Ivan Kulik is the young headmaster of the village school in Hjalby, near Pinsk. Kulik believes himself to be Ukrainian, and teaches his pupils in Ukrainian, but it is becoming fashionable amongst the emerging middle classes, those who want to differentiate themselves from the moujik peasant past, to speak and act as Russians.
It is 1940, and the region has been liberated from oppressive Polish rule by the Red Army, and the Soviets decree that it is now part of the Belorussian SSR. (Naturally, this means teaching in Belorussian, a language almost none among them understands).
The book begins with villagers dividing up the proprty of the feudal Polish landlord but it is quickly apparent that the new order is corrupt, with new civic bullies grabbing the spoils and ingratiating themselves into the Soviet system.
So Kulik finds himself walking through Pinsk, along Lahishenska Street: "A lovely broad, treelined avenue with shops restaurants and government buildings, army trucks, armored cars, tank units. Everywhere, on building walls, on fences, in entranceways, were pictures of Stalin."
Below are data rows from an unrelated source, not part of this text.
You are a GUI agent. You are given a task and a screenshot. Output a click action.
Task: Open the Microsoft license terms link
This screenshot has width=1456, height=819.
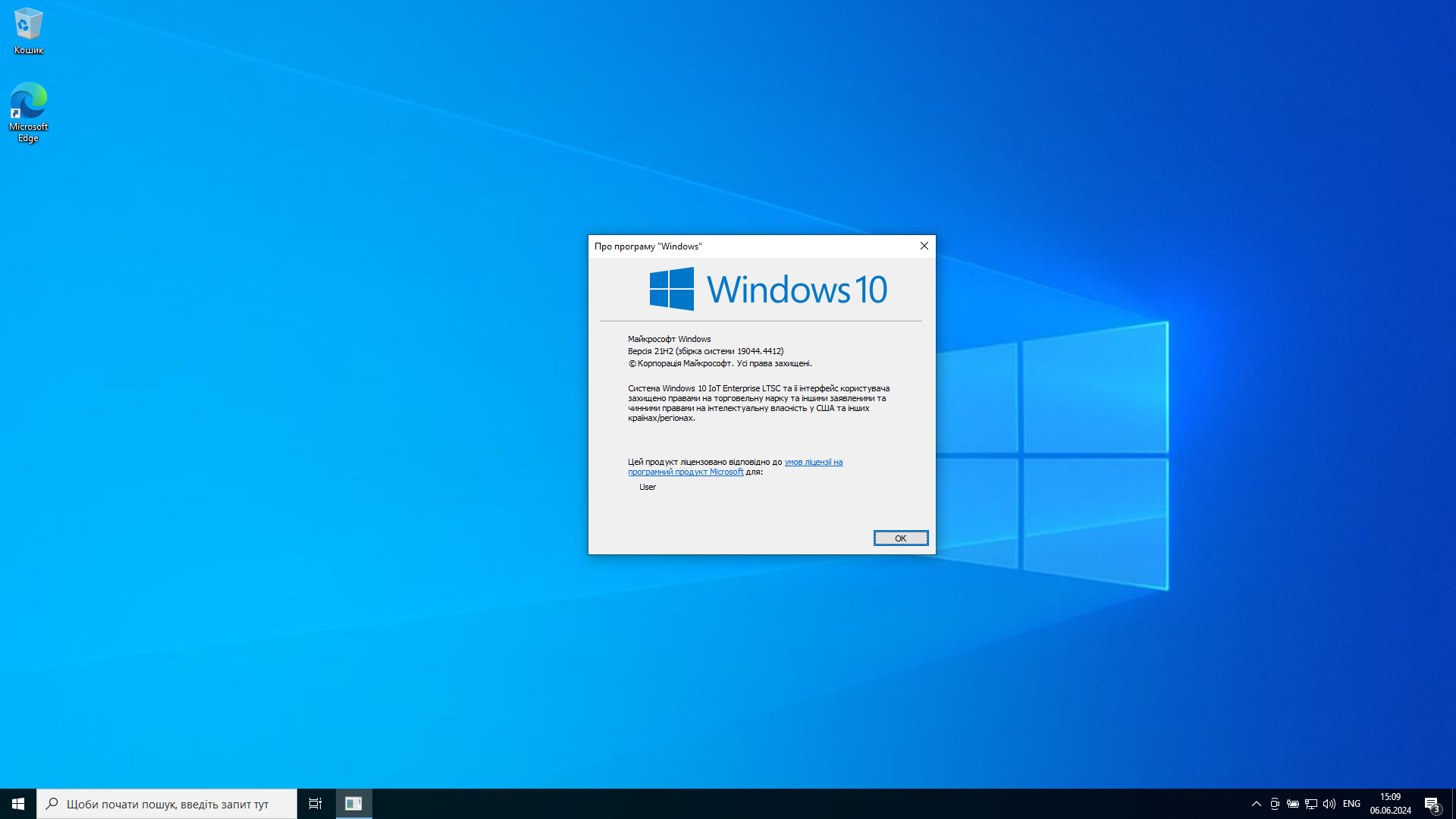[x=813, y=462]
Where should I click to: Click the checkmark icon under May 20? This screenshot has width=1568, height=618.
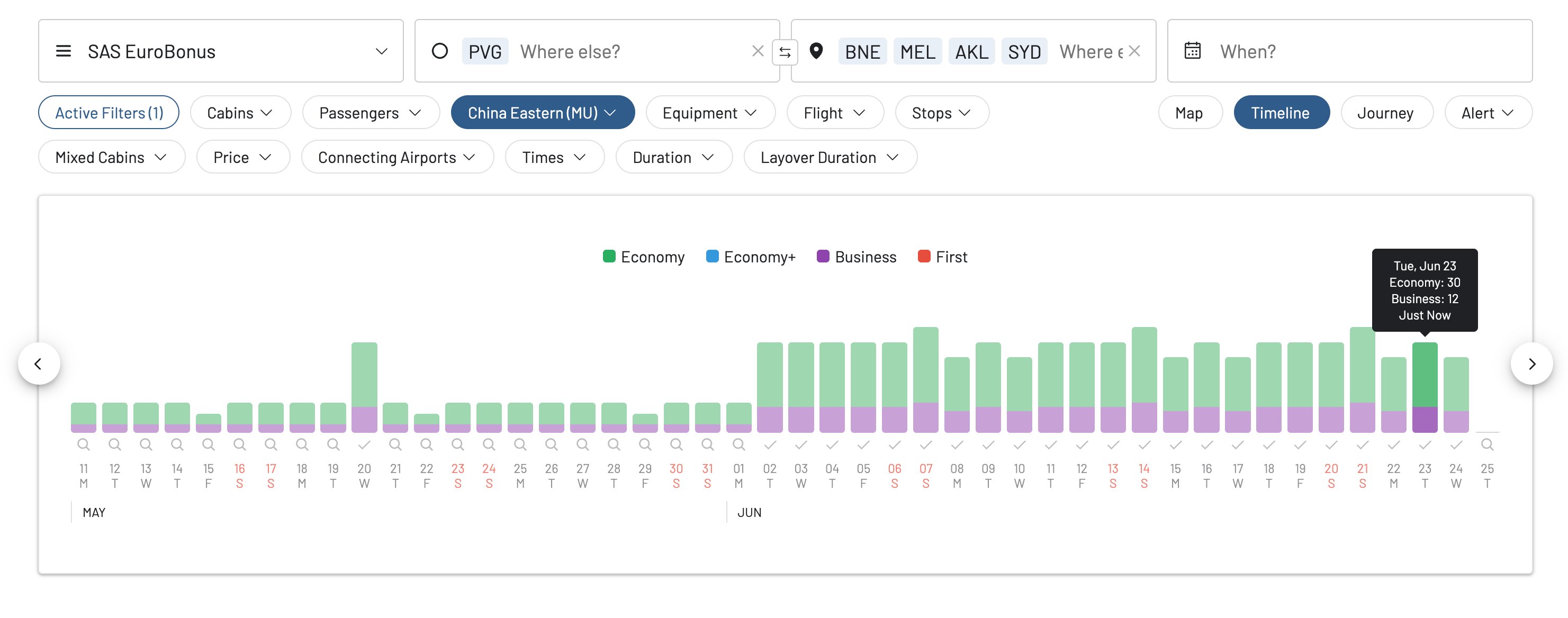[x=364, y=446]
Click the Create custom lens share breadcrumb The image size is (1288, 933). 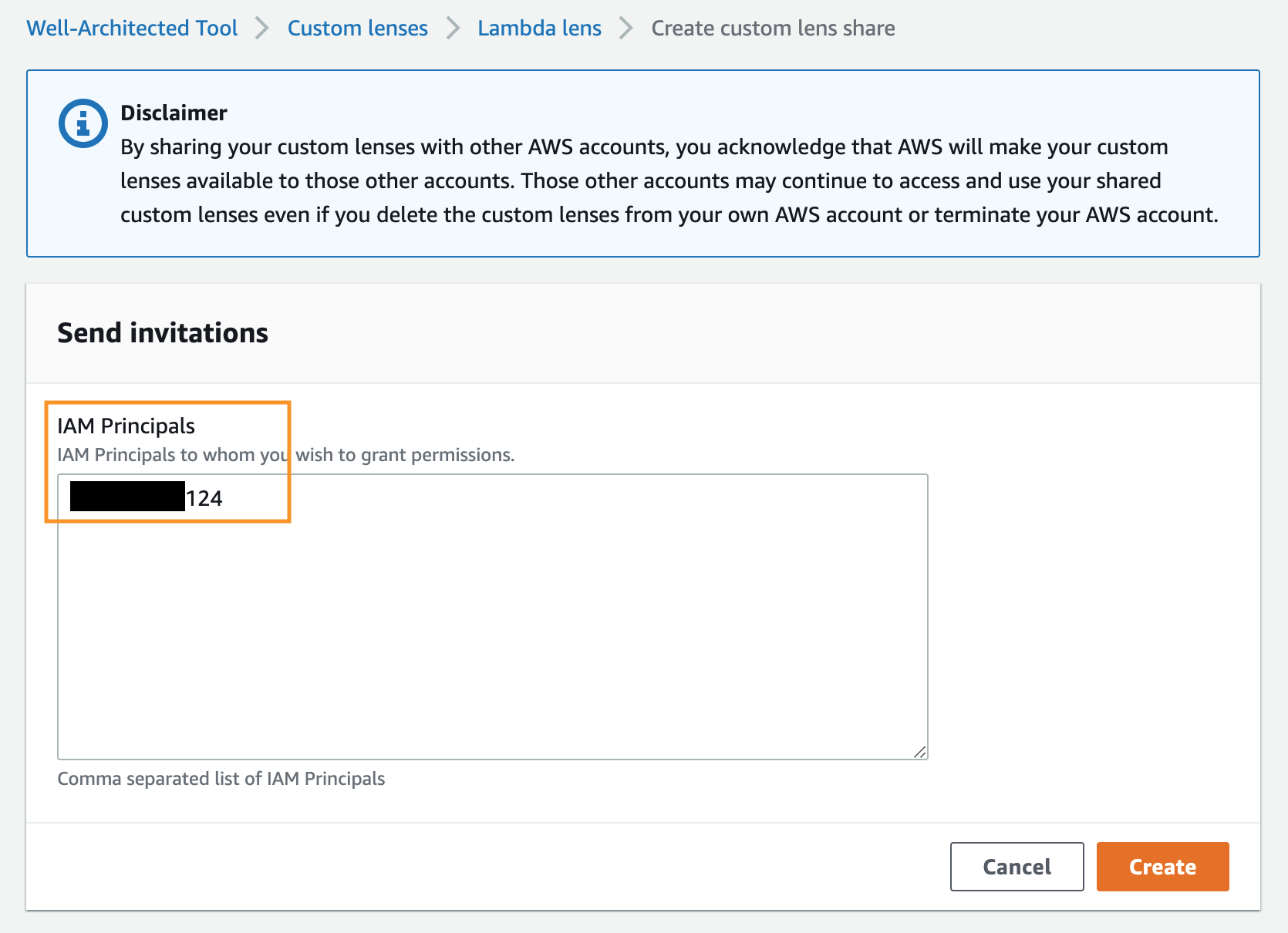tap(773, 28)
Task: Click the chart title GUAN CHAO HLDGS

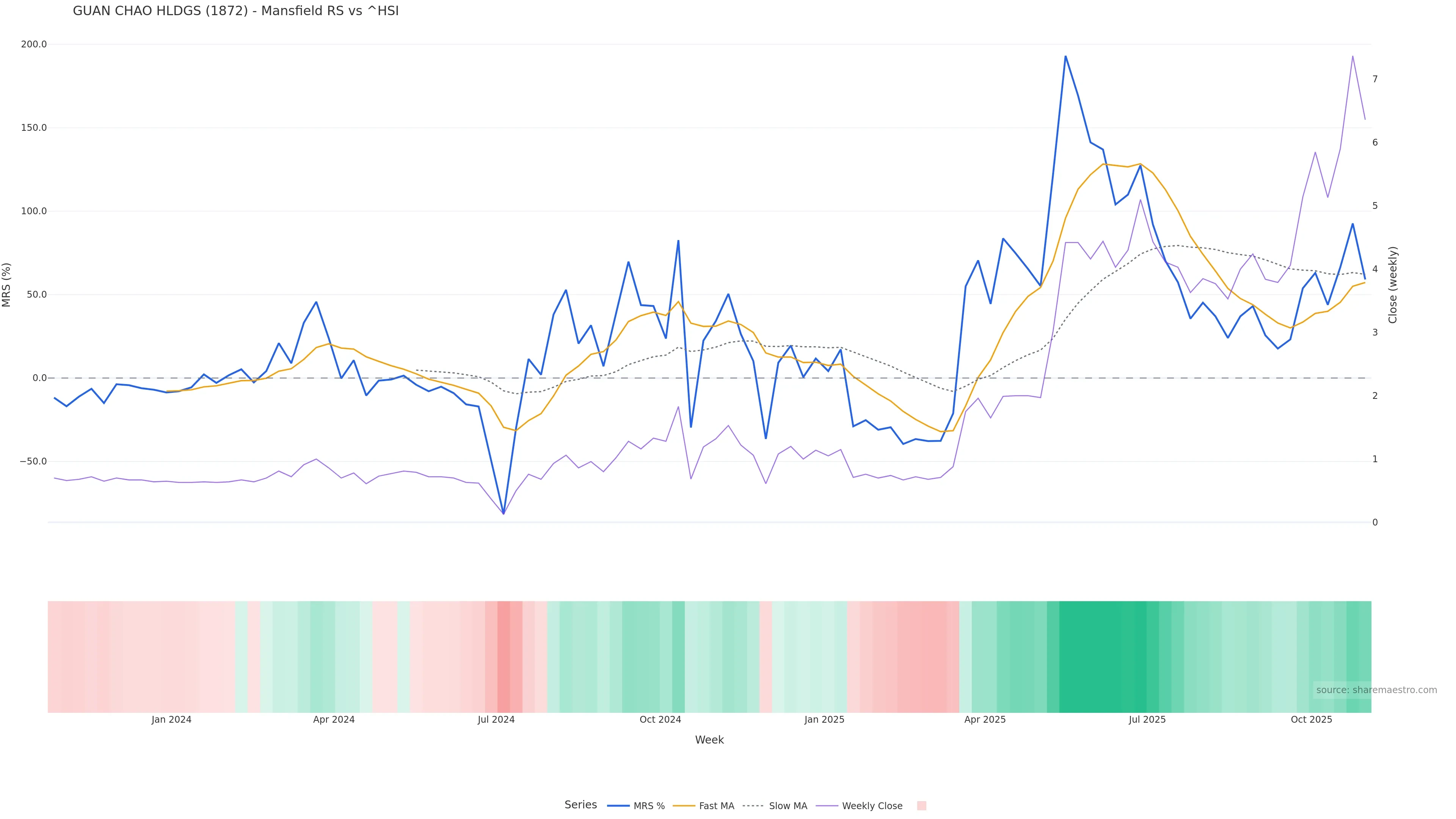Action: [x=236, y=11]
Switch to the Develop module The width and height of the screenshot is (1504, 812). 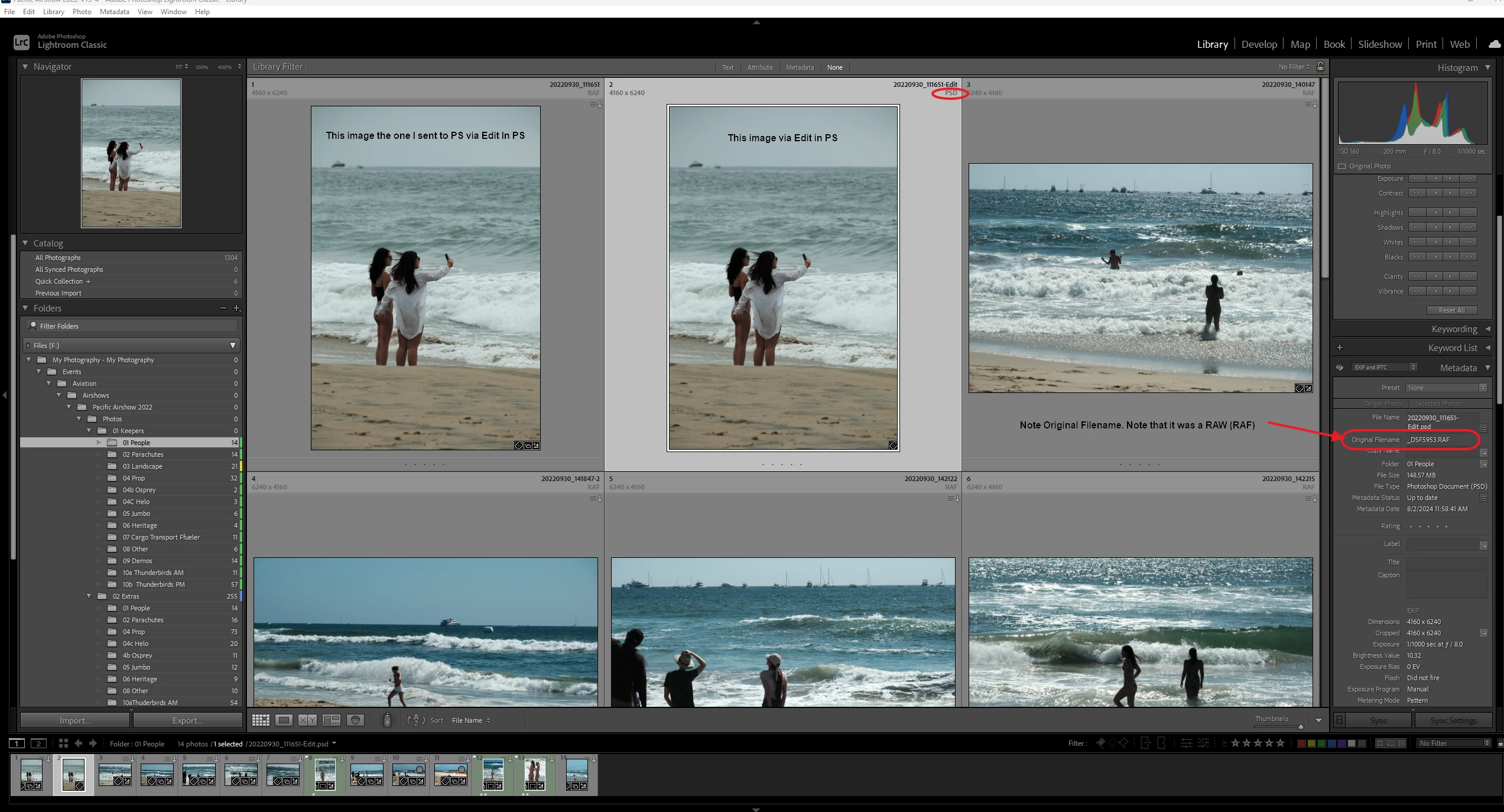pyautogui.click(x=1259, y=44)
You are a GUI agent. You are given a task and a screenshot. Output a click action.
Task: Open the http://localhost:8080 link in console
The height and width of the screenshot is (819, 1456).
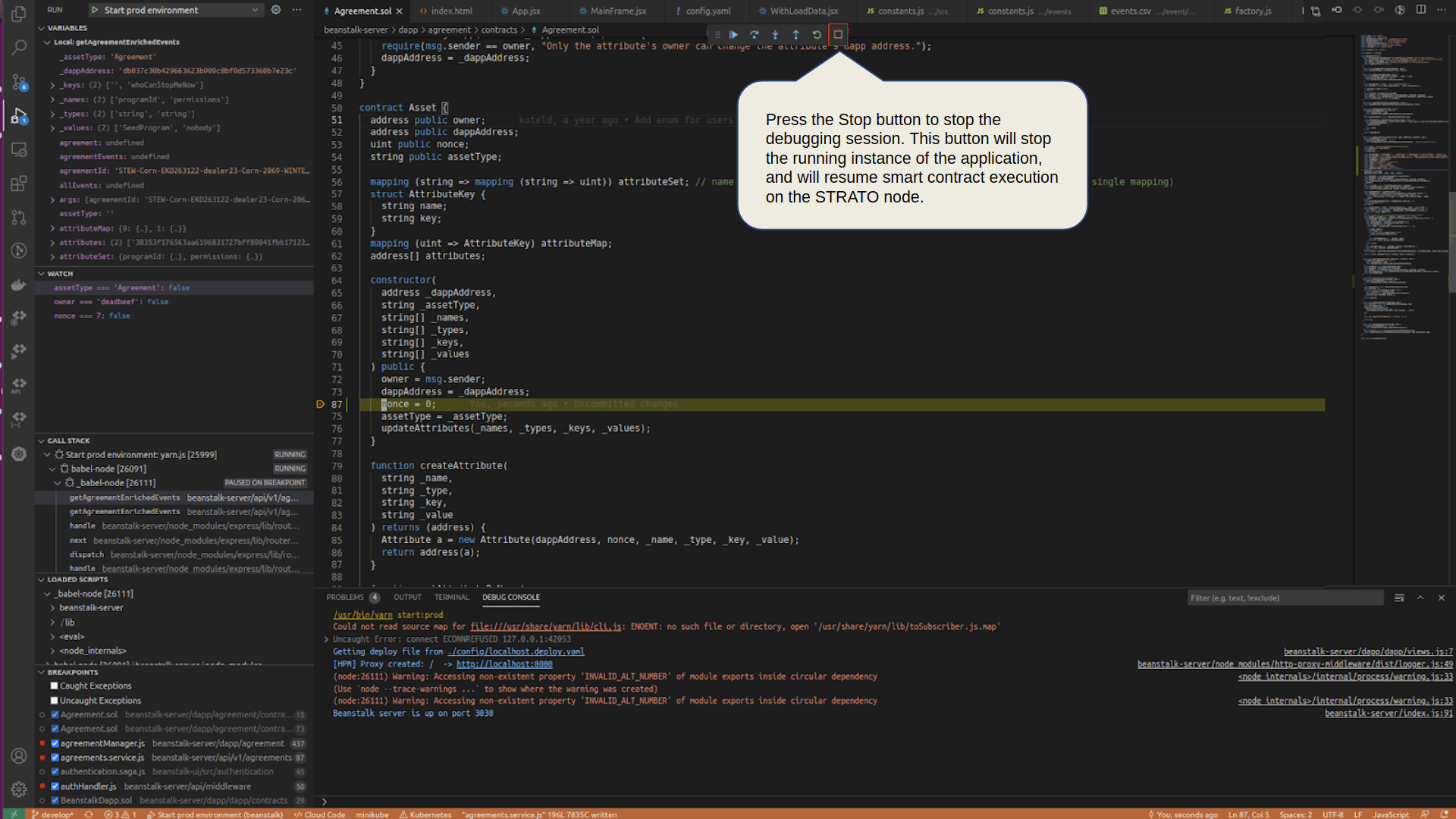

Some, including the beautiful but selfish Marusia, welcome the changes. At one point she is embarrassed by her arguing parents:
They were going at each other in Ukrainian! Why couldn't they do it in Russian? And why did they have to use such dreadful phrases as 'May you get cholera and die' or 'You old scarecrow in a pea field!'"
Pulling the covers over her head she felt overwhelmingly embarrassed and distressed. She envied her friends whose parents were able to maintain well-balanced arguments in Russian without using even the slightest Ukrainian word. Why couldn't her parents do the same? She vowed to herself that when she was married all her arguments with her husband would be in Russian and Russian only.
But these are brutal times. Marusia will come to the attention of the NKVD thug Sobakin. The villagers have seen Sobakin kill an old man with revolver blow: "Well, well, it looks like I have found myself another subversive."
Kulik is quietly defiant.
What had happened today was a sign of things to come. The people in this small out of the way place were falling victim to a huge complex organisation they couldn't even begin to understand. They knew that something terrible was happening to them. If this was the beginning, what would life be like tomorrow, after tomorrow?
The novel ends before tomorrow comes - invasion by the Nazis - but the relentless, remorseless change of shifting borders and totalitarian power makes and breaks lives.
The circumstances are terrifying, but Wave of Terror is warm and often amusing. The shadow of the NKVD prison where Sobakin and his like inflict beatings and worse hangs heavy, but Odrach brings to life a vivid range of people he clearly holds in great affection.
Ordrach was born near Pinsk in 1912 and the novel, translated by his daughter Erma draws heavily on his experience. It is a very powerful read, but somehow manages to be nowhere near as bleak as its title and circumstances would suggest.
One of the more colourful characters, Dounia, the focal point of a scandalous menage a trois, is for reasons that suit her suitors, proposed as candidate for Deputy. She teaches in a school, and draws on this when making her nomination speech, telling the audience:
"A teacher, dear people, is like an ant that pulls a weight greater than itself. Grammar, arithmetic, geography and so on, must all first be absorbed by the teacher and then deposited on the heads of the pupils. This mission is a very difficult one because your children, as we all know, are all morons."